Dear church,
There are times Christians fail to see the world as God would have them to see it. We are creatures of the world, after all, and its ways have crept into us. It is natural for us to act as the world acts and to see things as the world sees things.
And when good or bad things happen, we tend to look – as the world does – for the reason those good or bad things happen. First, we look for natural causes. Maybe the environment was just right for that good thing or that bad thing to happen. Or maybe some person was standing by to effect something positive or negative in that situation.
There is wonderment at the moment about the Grizzly Creek fire and how it started. It began next to the highway. Was it a cigarette butt cast out the window? Was it some piece of metal creating sparks on the pavement? The fire, we are certain, did not spontaneously generate itself.
And so this is how the Christian thinks as well. We look for natural causes, and we appreciate it when we find them.
But the gospel is different, Paul would remind us.
I once was at a Christian youth conference and overheard two youth workers talking about the growth of a church nearby. The church apparently had a new pastor. One youth worker asked the other, “Are people coming because of his preaching?”
I never heard the answer, but I remember the question. It has stuck with me for years. We should be happy whenever we find good preaching. In churches, good preaching can draw crowds – and that is a good thing. Good preaching can set the gospel free in a person’s life.
But when there is good preaching, the preacher tends to develop fans. And fandom, within the kingdom of God, is not a good thing. “For when one says, ‘I follow Paul,’ and another, ‘I follow Apollos,’ are you not being merely human?”
This is how the world thinks about things. The church is founded and grows. Something must have caused it, and that cause must be a natural one. Some person made this happen. And it is natural for us to recognize that person.
Paul asked the believers in Corinth who were saying these “merely human” things – “What then is Apollos? What is Paul?” Notice he didn’t ask “who” these fellows were. He wasn’t interested in their biographies or their talents or their personalities. Personhood wasn’t overly important in his question. No, Paul wanted to know “what” these men were.
Well, they were servants of God – servants who had jobs to do. Paul and Apollos were men who simply did the work God assigned to them – planting and watering – and then they stood back because it was God who produced the good thing that was happening. It is “only God who gives the growth.”
God creates the servants. And he creates them out of any old lump of clay he desires. God gifts them. God assigns them tasks. And God brings their work to fruition. God gives the growth.
Paul went on to write about what it is God was in the process of creating through the work of his servants. This was nothing less than the temple of God – the dwelling place of the Holy Spirit. “For God’s temple is holy, and you are that temple.”

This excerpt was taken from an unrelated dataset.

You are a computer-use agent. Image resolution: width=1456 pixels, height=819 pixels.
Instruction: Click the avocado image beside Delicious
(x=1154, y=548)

It is a sweet reminder about what we are as a collection of believers in Jesus Christ. We are, first and foremost, a group of people who are holy. The church is the new dwelling place of God’s presence on earth. It no longer is a tabernacle carried along by the Jewish nation as it wandered in the desert, and it’s no longer a temple on a hill in Jerusalem.
No, the temple of God is a people – the church – and it is a holy and precious thing to God.
All of this is too much for a man or woman to create on his or her own. It was too much for Paul or Apollos or Peter or whoever. There is no purely natural cause for such a thing. And try as we might to find that natural cause – a chain dragging along behind a car on the highway or a gifted speaker drawing in the crowds – we will not find it as it relates to the church.
And so Paul was trying to get those church members in Corinth to stop looking at the church in the way the world would look at the church – and to start looking at it the way God would have them look at it. We should no longer be acting in the way the world acts or looking at things the way the world looks at them.
“For all things are yours, whether Paul or Apollos or Cephas or the world or life or death or the present or the future – all are yours …”
If any good thing has come to us in the faith from a gifted preacher, or from a Christian friend, or from a faithful parent or grandparent – we must recognize this good thing is a gift from God to an undeserving sinner. God had given the Corinthian church – a really strange and rebellious church – a great gift in the form of servants willing to share the gospel. God gave the church Paul and Apollos and Cephas.
These men, these servants – “what” they are – are gifts. They belonged to the Corinthians. They belong to us. We don’t boast about them. We simply receive them as gifts – and thank God. “All are yours.”
And if they are ours, if we have received and accepted these gifts, we recognize the gifts bind us to the Giver. We belong to Another. We belong to Christ. “All are yours, and you are Christ’s, and Christ is God’s.”
There are no so-called natural causes here. This life we live as Christians operates in the realm of divine gift. We receive daily the nourishment of God, which he sends to us in all sorts of ways, and we recognize what we’ve come to be – “in Christ.”